Screenshot grounding data:
○ ○ ○ ○ ○ ○ ○
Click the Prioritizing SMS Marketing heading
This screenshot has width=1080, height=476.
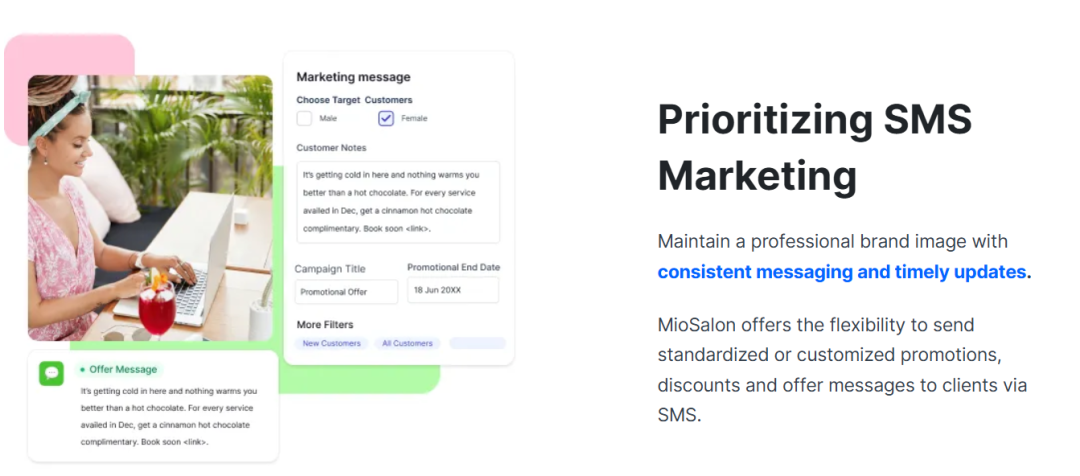tap(814, 148)
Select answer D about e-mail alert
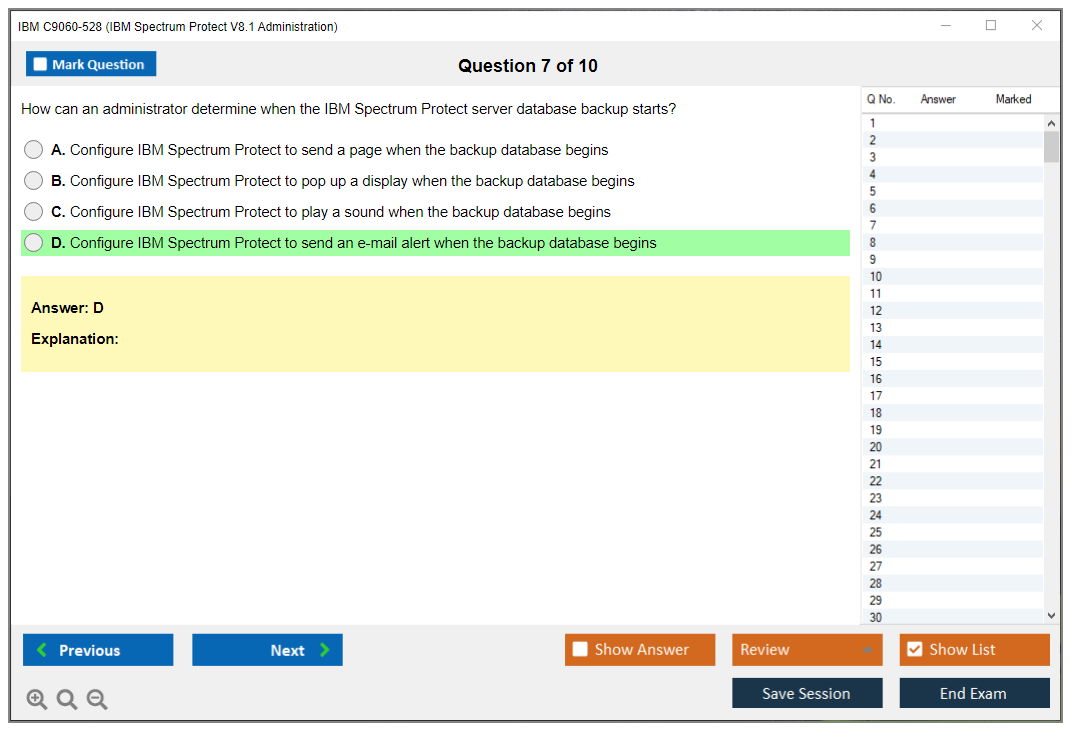The image size is (1075, 735). (x=34, y=243)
○ ○ ○ ○ ○ ○ ○
__Work instruction__
What is needed is every line of the data above, set down exactly but with the images left out.

__Output below__
Click the Prioritizing SMS Marketing heading
This screenshot has width=1080, height=476.
tap(814, 148)
Select answer D about e-mail alert
The image size is (1075, 735). (x=34, y=243)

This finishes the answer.